Comme précisé dans mon article sur F-Zero sur SNES, la première apparition des personnages de la saga n’est pas dans le premier jeu mais bien dans F-Zero X sur Nintendo 64. Dans le premier opus, les véhicules sont impersonnels et leurs occupants ne sont présents que dans le manuel d’utilisation illustré par une petite BD. A un an près, la première apparition officielle de Captain Falcon aurait donc pu être dans Super Smash Bros. et non dans sa propre saga.
Originellement constitué de 4 pilotes, le roster s’étend a 26 personnages, chacun ayant son propre véhicule, histoire, etc… ce qui constitue une expansion assez conséquente avec un des plus gros cast dans un jeu de course pour l’époque (voire même encore aujourd’hui, en dehors des jeux de kart). Peut-être par opportunité ou manque d’inspiration, certains de ces pilotes sont des hommages a l’histoire de Nintendo.
Le plus évident est James McCloud. Calqué sur le père du héros iconique de la série Starfox, Fox McCloud, James est une retranscription conforme du personnage dans l’univers de F-Zero, devenant un humain au passage (alors qu’il existe des hommes loup dans cet univers, mais bon). Il est également un pilote de vaisseau spatial, chef de l’escouade « Galaxy Dogs », et entre dans le championnat pour supporter sa famille (il a un fils). On peut pas faire plus rentre dedans.




Le véhicule piloté par James Mc Cloud est une version modifiée de l’Arwing, vaisseau iconique de l’équipage Starfox. Il est même précisé dans F-Zero X qu’il s’agit d’une version terrestre du vaisseau spatial utilisé par James pour ses missions.


Je ne peux m’empêcher de partager son thème musical, issu de F-Zero GX, que n’auraient pas reniés Iron Maiden.
La prochaine référence est un peu plus subtile.

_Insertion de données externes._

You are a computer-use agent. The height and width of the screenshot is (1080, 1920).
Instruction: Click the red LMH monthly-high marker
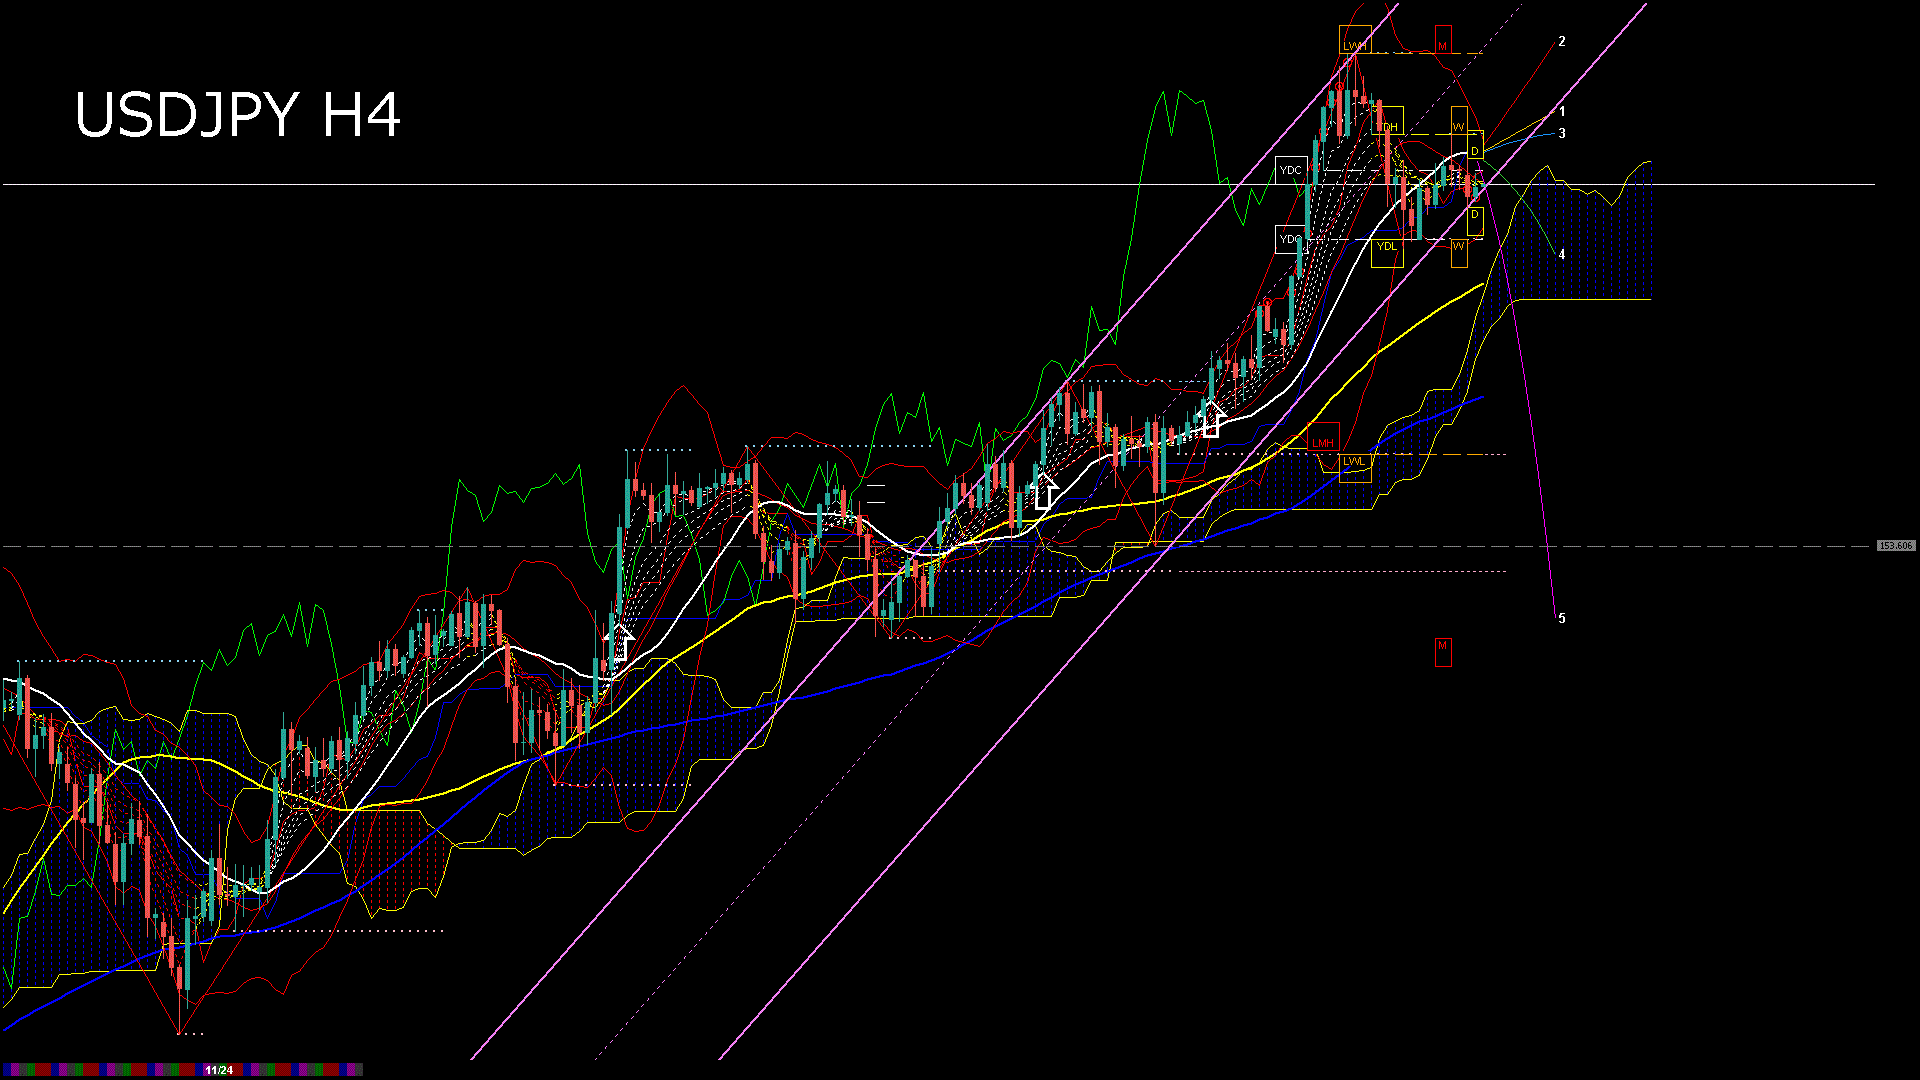point(1324,443)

Mr EAD est un androïde crée par une entreprise mystérieuse basée a Kyoto. Son but : être le pilote parfait. Il aime la nourriture italienne, aimerait porter des salopettes. Son vaisseau, le « Great Star », a été désigné par le fameux ingénieur Shiggs Mapone, et est constitué des pièces de rechange de son frère.
Si vous n’avez pas encore compris qui est ce personnage, c’est simple : il s’agit d’un robot basé sur le fameux plombier italien. EAD est le nom du département de développement créateur de la saga F-Zero parmi tant d’autres (Nintendo Entertainment Analysis and Development), et Shiggs Mapone est une référence a Shigeru Miyamoto, le créateur de Mario. Kyoto est évidemment le lieu de naissance de Nintendo.
Au delà de la moustache emblématique et de l’étoile en guise de ceinture, on peut souligner le côté assez malsain du véhicule qui est en fait l’homologue de Luigi (le vaisseau étant le frère de Mr EAD). Le vaisseau est aux couleurs de la Gamecube, qui n’existait pas encore lors de la création du personnage (il est identique sur Nintendo 64). Je ne sais pas quand la couleur a été choisie pour la console mais vu que la Dolphin (l’ancien nom de la Gamecube) a vraisemblablement commencé son développement peu après la sortie de F-Zero X (ou au maximum la même année) il s’agit surement d’un heureux hasard. On peut observer aussi le côté « cubique » assez similaire.


Sa cinématique spéciale de F-Zero GX fait référence a Princesse Peach et sa passion pour les gâteaux a la fraise.
D’ailleurs, dans l’anime F-Zero : Falcon Densetsu, il s’habille en la fameuse princesse du royaume champignon (c’est plus marrant si je n’explique pas le contexte).


F-Zero X est aussi connu pour sa dernière coupe, la « X-Cup » qui est un mode procédural où chaque course se crée au hasard au fur et à mesure de l’avancement du pilote. Même si les courses ne sont pas très élaborées ainsi, cette option offre une durée de vie quasi infinie. Dans le même genre, Exitebike 64 et Resident Evil 2 sur la même console ont également des modes similaires.
Je laisse pour les mélomanes l’OST du jeu en version remix, un album officiel sorti en 1999. Une bande son trop souvent sous estimée, que je trouve supérieure a celle de sa suite.